[08/01/2009] Comunicati

Clima: travolti da un´insolita disinformazione sotto il bianco cielo d´inverno

FIRENZE. Com’era da aspettarsi, è stato sufficiente un inverno finalmente degno di questo nome, dopo anni di stagioni abnormi, a precipitare di nuovo il nostro paese nella disinformazione più nera sui temi attinenti al clima e al surriscaldamento globale.

Come oggi riportato da tutti i media, il Cnr ha reso pubblici i dati di questo dicembre, che è stato piovoso in quantità ampiamente sopra le medie (il sesto, in termini di piovosità, dal 1800), ma che per quanto attiene alle temperature si piazza solo al 58esimo posto nella classifica degli anni più caldi da due secoli. E, come già spiegammo su greenreport alla fine dell’anno meteorologico 2008 (cioè a inizio dicembre, per convenzione), l’anno appena trascorso è stato sì il più fresco dal 2000 a livello globale, ma è stato anche il nono (secondo la Nasa) e il decimo (secondo Noaa e Wmo) anno più caldo dal 1880.

Ecco quindi che giungiamo al classico equivoco, cui accenna anche Diego Barsotti in un altro articolo dell’edizione odierna di greenreport: confondere l’immediato con il trend, cioè in pratica trattare dati climatologici di fluttuazione alla stregua di dati indicativi. In parole povere, cioè, è scientificamente (e onestamente) insensato gridare alla “fine del mito del surriscaldamento globale” davanti alla prima nevicata invernale, così come sarebbe assurdo gridare “ecco il Global warming” alla prima ondata di calore estivo.

Concetti di per sé banali, che in questi giorni abbiamo per fortuna potuto leggere e sentire ripetere da chi il clima lo studia e non si limita a squallide considerazioni da bar, incitanti ad uno scetticismo di maniera.

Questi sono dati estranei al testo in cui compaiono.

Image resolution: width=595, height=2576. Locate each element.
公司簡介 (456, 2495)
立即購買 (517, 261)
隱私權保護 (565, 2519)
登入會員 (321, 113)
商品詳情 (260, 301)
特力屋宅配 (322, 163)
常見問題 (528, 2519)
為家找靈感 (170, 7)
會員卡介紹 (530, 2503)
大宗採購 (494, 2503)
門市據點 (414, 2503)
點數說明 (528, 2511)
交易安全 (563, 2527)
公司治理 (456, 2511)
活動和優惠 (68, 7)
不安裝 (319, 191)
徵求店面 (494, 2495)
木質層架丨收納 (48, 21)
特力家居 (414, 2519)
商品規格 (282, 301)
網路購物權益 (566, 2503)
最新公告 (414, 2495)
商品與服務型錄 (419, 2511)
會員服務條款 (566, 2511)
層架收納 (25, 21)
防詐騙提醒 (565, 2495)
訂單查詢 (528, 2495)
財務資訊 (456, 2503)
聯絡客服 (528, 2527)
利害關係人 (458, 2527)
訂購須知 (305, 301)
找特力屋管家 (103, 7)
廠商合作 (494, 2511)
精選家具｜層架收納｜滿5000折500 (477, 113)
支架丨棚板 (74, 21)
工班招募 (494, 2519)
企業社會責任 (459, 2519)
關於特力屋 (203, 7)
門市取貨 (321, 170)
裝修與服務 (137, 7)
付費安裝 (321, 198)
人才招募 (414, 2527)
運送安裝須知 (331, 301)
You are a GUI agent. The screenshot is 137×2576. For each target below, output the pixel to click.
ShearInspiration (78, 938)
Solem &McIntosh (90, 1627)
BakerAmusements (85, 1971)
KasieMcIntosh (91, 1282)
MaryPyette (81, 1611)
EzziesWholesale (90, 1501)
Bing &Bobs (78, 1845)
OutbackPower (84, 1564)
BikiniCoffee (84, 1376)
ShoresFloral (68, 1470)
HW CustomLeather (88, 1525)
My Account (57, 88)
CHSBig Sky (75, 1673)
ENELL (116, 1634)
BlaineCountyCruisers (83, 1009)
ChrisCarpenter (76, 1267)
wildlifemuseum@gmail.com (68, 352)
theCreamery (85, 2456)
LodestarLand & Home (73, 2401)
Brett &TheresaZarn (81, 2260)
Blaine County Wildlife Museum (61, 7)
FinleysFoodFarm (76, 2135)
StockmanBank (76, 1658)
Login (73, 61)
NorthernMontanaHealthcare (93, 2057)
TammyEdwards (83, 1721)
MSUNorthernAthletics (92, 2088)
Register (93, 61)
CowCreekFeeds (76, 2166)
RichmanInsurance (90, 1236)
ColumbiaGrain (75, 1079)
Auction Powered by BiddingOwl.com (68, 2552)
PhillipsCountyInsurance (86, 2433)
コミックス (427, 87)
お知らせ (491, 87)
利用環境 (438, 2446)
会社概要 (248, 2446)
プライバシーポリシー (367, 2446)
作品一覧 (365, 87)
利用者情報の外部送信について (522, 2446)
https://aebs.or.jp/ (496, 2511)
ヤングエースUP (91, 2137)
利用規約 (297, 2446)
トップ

Il problema è che evidentemente questi concetti tanto banali non sono, viste le varie oscenità che abbiamo ascoltato e letto in molti media generalisti in questi giorni di recrudescenza invernale: e non ci riferiamo solo – attenzione – a quei media che dello scetticismo (anzi, del negazionismo) climatico hanno fatto la loro bandiera, ma anche in generale a organi di comunicazione di ben altro spessore, come ad esempio il “Corriere della sera”, “la Stampa”, il Tg2.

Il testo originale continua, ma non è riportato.